In the first picture, you can see the mare I am riding has her poll as the highest point and her face is right on the vertical. Her center of balance is back underneath me and she is traveling forward and reaching underneath her. She is lifting forward and up. Her pasterns making contact with the ground have approximately the same angle so that means she is evenly distributing her weight and is not front end heavy. Her front and hind leg in the air have basically the same action going on and same lift.
All this is enabling her to lift from her thoracic, open her back, engage her core and not balance using her poll and neck. She is in collection.

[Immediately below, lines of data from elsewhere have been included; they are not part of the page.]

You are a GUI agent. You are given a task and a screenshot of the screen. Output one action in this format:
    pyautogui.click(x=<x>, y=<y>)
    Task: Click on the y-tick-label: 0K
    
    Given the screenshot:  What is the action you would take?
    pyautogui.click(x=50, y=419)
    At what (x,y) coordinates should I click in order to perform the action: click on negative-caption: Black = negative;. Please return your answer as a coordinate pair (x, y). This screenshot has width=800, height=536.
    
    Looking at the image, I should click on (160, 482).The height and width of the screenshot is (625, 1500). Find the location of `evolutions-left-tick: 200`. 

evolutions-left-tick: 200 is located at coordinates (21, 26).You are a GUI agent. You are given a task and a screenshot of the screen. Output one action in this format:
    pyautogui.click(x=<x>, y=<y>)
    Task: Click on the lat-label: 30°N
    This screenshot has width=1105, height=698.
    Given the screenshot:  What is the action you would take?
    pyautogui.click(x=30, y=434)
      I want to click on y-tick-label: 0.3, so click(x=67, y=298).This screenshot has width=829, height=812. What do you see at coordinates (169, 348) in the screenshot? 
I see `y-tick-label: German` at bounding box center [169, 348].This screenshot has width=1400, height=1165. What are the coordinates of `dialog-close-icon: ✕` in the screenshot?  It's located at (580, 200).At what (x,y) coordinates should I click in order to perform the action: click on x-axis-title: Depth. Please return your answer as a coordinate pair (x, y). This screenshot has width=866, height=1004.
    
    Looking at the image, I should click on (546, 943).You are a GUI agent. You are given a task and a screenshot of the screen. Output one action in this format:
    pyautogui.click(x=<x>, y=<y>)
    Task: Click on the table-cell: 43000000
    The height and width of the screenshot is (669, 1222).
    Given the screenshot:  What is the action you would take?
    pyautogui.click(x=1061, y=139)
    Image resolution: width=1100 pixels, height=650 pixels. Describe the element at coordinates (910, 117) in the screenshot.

In the bottom photo you can see she is now behind the vertical and below her withers. You can see now that her balance is tipping forward onto her front end. Kind of like falling forward on her face. Her neck muscles are bulging instead of being nice and smooth. Her front pastern is loading way more than the hind pastern and
the front leg in the air is closer to touching the ground than the hind leg in the air.
Why is being behind the vertical so dangerous to our horses?
This mare is essentially loading her forehand and putting a lot of stress and tension in the neck and poll. She cannot collect but only drag the rest of her body along.
This is why teaching proper posture and teaching the horse to use themselves is so important!!
When horses are heavy on the forehand, they brace on us because they are falling forward because their center of balance is too far forward. They then borrow from other parts do their body to try and make up for the lack of balance. This causes tension, potential lameness down the road and pain.
My goal as a horsewoman is to help horses be pain free and feel good in their bodies. I want to teach others the importance of preserving and protecting the horse’s body and their mind.
Teaching a horse to be happy in their body and pain free is so important as it greatly benefits the rider as we end up not having to train for a headset but we train for correct posture. And when that happens, we preserve and protect the horse and the training becomes so much easier as we are not having to force the horse into a position. Instead, the horse naturally finds their place of comfort and then can perform easier and freer as they have built the proper muscles for collection and can carry themselves.
Train for proper posture. Not for a “headset”.